WHAT IS BEING ASKED: Keep only those lines of the records that include the string "green".

DATA LISTING:
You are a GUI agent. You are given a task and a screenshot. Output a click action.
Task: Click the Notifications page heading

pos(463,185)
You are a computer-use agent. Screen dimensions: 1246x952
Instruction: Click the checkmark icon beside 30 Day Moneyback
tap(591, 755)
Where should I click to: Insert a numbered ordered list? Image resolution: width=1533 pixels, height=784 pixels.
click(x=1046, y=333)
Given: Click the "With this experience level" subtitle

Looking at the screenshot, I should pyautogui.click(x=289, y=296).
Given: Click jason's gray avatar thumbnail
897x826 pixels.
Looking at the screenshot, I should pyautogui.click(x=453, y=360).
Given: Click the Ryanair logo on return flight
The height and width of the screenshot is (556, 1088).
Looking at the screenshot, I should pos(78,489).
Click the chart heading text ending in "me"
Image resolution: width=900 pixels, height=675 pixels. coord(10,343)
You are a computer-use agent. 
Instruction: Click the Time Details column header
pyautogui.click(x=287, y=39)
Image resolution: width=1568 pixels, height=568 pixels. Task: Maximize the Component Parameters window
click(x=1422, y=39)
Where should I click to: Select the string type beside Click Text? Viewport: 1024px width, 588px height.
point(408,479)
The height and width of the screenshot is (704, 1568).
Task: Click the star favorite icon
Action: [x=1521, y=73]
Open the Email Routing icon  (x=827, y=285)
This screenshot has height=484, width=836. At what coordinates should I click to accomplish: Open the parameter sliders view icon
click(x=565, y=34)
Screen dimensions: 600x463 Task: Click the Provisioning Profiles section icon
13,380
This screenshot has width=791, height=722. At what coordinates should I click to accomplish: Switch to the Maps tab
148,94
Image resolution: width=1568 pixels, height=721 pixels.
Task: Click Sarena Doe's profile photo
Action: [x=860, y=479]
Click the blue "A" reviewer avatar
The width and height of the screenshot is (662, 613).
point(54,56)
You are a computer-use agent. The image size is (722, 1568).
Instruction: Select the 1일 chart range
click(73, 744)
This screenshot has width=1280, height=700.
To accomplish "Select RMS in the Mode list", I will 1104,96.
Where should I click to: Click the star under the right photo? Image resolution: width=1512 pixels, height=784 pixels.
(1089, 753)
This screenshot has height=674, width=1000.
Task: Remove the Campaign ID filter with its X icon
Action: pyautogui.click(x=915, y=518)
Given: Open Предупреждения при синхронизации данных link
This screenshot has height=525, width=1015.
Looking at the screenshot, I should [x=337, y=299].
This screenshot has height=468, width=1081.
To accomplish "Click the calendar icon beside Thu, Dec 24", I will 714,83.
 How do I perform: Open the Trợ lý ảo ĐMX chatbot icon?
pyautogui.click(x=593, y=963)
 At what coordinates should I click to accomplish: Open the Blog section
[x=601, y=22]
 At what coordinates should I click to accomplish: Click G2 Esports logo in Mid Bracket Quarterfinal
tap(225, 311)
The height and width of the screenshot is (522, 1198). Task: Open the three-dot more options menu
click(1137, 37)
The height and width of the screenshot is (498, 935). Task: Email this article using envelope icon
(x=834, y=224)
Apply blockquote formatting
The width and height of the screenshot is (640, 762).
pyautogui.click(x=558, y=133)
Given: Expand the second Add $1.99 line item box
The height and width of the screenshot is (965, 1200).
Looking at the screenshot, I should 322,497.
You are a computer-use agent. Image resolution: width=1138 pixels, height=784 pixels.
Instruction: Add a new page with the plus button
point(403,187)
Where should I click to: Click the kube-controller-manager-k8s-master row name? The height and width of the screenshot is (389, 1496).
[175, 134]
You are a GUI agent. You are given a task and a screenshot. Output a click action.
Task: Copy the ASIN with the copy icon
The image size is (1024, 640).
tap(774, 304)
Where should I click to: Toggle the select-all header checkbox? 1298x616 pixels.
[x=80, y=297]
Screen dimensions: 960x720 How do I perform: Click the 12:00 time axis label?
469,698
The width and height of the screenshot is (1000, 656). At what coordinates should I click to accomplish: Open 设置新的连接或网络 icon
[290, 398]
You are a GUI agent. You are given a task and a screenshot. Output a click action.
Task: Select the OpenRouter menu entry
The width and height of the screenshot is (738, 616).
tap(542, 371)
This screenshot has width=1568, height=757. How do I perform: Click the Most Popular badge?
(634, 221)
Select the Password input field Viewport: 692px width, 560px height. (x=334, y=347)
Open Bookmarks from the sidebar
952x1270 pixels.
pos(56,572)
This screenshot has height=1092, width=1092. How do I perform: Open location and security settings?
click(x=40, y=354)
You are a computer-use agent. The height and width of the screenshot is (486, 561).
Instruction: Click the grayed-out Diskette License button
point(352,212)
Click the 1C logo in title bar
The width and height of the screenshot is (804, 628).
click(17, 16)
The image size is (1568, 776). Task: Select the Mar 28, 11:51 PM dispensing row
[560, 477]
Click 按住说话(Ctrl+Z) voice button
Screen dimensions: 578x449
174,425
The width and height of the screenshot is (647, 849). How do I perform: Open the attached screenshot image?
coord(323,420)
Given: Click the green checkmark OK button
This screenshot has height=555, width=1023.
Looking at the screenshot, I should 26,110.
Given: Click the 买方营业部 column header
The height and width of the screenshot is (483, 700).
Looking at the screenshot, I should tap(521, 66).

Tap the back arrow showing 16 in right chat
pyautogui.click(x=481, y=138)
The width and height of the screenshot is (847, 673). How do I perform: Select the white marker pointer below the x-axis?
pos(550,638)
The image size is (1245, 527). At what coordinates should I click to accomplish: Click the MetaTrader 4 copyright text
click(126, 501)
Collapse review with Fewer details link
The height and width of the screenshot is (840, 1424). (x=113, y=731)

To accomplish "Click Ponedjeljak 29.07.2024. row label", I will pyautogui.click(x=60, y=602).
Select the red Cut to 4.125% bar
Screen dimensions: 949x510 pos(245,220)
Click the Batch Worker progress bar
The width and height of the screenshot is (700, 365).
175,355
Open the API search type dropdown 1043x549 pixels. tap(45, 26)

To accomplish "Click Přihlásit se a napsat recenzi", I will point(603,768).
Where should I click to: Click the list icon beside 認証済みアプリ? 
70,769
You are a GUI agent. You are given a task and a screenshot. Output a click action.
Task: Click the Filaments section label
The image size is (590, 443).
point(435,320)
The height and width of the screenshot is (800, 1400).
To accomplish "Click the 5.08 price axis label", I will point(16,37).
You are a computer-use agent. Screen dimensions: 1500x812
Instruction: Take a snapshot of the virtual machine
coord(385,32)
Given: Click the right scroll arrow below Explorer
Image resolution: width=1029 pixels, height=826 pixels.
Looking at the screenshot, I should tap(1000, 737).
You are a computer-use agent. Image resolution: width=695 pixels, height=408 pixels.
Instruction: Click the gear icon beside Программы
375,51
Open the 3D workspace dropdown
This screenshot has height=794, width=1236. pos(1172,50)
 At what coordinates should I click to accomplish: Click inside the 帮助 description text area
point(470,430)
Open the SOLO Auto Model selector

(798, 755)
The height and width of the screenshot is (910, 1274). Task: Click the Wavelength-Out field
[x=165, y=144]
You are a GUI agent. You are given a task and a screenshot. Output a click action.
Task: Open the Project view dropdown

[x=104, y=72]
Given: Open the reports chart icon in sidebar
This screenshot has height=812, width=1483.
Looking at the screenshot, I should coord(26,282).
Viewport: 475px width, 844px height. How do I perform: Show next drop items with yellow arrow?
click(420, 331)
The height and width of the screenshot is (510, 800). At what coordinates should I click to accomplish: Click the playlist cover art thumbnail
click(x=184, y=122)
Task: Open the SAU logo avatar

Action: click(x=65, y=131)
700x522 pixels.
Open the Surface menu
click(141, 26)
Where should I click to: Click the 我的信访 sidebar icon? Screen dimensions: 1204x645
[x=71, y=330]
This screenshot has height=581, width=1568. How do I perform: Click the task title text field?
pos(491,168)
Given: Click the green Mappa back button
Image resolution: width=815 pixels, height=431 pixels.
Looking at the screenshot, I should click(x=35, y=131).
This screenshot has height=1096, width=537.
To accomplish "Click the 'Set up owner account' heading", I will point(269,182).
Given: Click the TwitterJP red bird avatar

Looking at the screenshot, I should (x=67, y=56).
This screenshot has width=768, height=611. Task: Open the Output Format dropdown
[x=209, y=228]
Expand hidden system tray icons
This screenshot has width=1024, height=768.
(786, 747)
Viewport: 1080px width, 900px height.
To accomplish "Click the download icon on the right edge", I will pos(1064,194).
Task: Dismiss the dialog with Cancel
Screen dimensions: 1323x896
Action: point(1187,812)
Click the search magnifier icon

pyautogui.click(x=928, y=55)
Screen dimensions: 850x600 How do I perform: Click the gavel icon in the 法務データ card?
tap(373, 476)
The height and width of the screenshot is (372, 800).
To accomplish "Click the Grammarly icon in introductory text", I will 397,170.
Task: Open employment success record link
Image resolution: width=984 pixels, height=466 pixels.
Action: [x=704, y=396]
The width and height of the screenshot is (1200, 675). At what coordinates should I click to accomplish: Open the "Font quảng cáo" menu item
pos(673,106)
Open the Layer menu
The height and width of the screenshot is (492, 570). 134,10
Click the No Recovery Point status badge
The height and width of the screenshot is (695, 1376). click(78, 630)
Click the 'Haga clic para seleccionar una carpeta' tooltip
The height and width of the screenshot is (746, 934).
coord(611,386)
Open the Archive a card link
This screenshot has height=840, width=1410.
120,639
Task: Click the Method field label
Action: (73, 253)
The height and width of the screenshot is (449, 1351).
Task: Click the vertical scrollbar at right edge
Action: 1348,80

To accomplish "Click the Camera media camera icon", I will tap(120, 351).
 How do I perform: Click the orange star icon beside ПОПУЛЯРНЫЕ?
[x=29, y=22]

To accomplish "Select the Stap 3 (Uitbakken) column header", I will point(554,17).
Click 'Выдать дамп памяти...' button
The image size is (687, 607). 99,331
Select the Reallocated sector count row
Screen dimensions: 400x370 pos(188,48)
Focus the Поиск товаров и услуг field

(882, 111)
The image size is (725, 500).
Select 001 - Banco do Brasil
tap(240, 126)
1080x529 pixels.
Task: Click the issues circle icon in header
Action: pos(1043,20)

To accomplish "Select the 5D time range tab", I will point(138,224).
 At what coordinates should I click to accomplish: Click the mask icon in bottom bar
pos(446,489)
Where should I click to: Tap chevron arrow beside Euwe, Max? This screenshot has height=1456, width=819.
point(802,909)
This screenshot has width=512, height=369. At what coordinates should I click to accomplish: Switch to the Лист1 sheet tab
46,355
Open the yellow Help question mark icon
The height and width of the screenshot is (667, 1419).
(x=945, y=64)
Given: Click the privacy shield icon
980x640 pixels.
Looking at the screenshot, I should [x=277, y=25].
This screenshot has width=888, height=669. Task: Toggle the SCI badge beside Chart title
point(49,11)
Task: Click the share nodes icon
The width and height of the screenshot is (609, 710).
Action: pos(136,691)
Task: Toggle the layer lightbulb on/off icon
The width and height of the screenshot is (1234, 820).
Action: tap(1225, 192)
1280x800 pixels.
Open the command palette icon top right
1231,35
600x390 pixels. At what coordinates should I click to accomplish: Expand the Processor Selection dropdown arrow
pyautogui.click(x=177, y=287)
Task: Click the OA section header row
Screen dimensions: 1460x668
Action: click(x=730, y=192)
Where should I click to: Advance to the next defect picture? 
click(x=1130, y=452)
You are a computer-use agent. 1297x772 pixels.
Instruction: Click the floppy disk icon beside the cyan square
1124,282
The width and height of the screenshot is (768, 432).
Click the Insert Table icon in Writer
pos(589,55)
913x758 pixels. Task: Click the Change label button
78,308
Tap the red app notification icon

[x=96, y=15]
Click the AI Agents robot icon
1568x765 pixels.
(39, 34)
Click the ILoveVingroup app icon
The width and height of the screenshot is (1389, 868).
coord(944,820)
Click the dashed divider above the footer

OUTPUT BELOW:
Given: Click the green checkmark OK button
Given: Click the green Mappa back button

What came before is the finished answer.